Per esempio, oltre che un ansiolitico e antidepressivo naturale, la cannabis legale viene considerata anche un antidolorifico particolarmente efficace in caso di infiammazioni e dolori sia cronici, generalizzati, che acuti, derivanti magari da un incidente. Ciò non stupisce affatto, in quanto in letteratura è noto l’effetto analgesico del cannabidioli.

La Cannabis Light allevia il dolore: gli studi

La cannabis light può essere efficace anche come antiemetico, in caso di forte nausea e disturbi digestivi, e come anticonvulsivante nelle persone colpite da crisi epilettiche. Le sopra citate proprietà antiinfiammatorie, poi, possono rivelarsi utili anche nei casi di acne particolarmente aggressiva e resistente ai trattamenti tradizionali. L’acne infatti non è altro che un’infiammazione acuta che colpisce la pelle: bloccando la sintesi dei lipidi, il CBD blocca così sul nascere il meccanismo che porta all’infiammazione.

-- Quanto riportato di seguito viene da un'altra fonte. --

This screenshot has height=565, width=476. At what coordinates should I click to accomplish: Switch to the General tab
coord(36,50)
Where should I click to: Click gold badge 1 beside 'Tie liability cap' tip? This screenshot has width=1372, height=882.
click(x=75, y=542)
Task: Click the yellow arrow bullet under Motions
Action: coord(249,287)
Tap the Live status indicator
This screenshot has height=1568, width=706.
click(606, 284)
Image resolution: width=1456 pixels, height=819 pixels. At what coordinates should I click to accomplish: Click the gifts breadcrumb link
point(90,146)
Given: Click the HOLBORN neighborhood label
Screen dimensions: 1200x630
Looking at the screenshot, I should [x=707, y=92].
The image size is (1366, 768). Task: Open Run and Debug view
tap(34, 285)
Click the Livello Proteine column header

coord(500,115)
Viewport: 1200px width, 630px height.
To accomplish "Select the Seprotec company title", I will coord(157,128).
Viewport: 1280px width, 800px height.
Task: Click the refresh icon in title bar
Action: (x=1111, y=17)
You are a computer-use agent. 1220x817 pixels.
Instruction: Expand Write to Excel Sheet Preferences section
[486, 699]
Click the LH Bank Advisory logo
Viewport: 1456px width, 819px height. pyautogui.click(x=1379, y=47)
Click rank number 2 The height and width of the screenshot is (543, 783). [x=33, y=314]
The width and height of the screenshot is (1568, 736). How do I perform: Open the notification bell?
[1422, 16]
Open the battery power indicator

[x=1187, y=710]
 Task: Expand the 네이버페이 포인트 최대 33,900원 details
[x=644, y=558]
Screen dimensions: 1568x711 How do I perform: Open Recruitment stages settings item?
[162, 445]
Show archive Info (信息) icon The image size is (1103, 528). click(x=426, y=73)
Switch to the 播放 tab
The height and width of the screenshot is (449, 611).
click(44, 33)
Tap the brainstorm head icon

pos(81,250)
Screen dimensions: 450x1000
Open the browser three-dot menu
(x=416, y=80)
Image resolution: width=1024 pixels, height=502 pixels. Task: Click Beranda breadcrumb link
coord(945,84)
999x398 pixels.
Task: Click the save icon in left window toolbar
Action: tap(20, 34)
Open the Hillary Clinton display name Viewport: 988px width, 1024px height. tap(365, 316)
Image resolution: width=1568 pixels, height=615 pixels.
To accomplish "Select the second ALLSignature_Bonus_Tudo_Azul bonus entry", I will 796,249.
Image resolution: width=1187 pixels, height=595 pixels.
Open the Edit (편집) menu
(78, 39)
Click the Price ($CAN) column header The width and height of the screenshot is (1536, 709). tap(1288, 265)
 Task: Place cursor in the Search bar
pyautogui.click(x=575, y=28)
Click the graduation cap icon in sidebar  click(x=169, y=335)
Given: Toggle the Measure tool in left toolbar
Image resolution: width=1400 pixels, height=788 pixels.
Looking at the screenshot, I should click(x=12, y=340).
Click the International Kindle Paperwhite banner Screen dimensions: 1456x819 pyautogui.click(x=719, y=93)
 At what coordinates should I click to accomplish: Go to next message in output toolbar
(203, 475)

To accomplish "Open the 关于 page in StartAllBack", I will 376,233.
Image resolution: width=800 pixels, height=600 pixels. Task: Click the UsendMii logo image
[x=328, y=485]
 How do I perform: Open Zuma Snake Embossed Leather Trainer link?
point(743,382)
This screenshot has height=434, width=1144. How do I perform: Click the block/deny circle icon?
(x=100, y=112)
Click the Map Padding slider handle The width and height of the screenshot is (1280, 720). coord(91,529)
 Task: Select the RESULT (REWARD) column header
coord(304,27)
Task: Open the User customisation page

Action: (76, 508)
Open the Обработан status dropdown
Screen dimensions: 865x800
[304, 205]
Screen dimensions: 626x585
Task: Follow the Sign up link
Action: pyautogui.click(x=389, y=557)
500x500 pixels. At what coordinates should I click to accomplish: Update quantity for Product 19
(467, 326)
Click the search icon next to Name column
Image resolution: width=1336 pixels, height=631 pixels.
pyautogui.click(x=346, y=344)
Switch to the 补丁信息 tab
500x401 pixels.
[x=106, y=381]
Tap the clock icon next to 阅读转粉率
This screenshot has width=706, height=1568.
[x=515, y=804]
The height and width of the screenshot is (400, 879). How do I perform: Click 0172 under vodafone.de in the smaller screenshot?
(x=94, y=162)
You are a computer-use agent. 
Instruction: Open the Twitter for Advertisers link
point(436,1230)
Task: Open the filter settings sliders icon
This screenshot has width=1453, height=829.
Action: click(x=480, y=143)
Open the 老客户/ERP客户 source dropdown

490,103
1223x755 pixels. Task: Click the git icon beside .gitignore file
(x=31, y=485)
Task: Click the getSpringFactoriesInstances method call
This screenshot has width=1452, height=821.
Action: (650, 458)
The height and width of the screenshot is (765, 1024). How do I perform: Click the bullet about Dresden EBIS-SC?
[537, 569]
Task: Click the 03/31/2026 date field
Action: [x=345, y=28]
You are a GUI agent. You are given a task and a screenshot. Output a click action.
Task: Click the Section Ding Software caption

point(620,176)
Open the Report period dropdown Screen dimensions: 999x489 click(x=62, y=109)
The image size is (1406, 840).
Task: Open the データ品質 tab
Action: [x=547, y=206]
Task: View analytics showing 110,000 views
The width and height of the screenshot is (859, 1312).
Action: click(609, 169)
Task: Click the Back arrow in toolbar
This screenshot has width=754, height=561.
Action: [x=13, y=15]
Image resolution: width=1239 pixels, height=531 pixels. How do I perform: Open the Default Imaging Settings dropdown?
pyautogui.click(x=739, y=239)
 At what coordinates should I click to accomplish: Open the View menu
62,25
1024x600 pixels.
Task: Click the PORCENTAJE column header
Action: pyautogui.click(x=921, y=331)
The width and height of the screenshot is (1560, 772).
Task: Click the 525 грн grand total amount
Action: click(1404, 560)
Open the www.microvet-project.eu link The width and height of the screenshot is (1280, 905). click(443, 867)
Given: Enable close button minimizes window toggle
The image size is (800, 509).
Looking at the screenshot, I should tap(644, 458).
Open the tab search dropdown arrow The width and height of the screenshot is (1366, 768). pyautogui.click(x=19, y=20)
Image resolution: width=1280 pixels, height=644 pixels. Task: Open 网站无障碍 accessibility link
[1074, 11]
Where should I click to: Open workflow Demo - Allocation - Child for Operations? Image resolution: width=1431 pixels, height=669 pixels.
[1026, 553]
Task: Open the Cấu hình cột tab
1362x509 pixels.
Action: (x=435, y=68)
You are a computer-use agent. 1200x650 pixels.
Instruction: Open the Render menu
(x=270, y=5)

La cannabis light viene inoltre considerata un ottimo energizzante e antiossidante (in alcuni casi quasi migliore di un normale integratore da banco), per non parlare poi delle spiccate proprietà anti-tumorali. Queste ultime negli anni sono state oggetto di numerose discussioni tra esperti.
Oggi sono numerosi gli studi volti ad accertare come la cannabis possa rallentare o addirittura bloccare la proliferazione delle cellule cancerogene, contribuendo al contempo a rendere meno pesanti, più sopportabili, gli effetti devastanti che cure come la chemioterapia hanno sull’organismo.

Non da ultimo, vanno menzionate anche alcune malattie psichiche come il disturbo bipolare, la schizofrenia, il disturbo ossessivo compulsivo e quello post-traumatico da stress: anch’essi, infatti, possono beneficiare dell’uso di cannabis legale.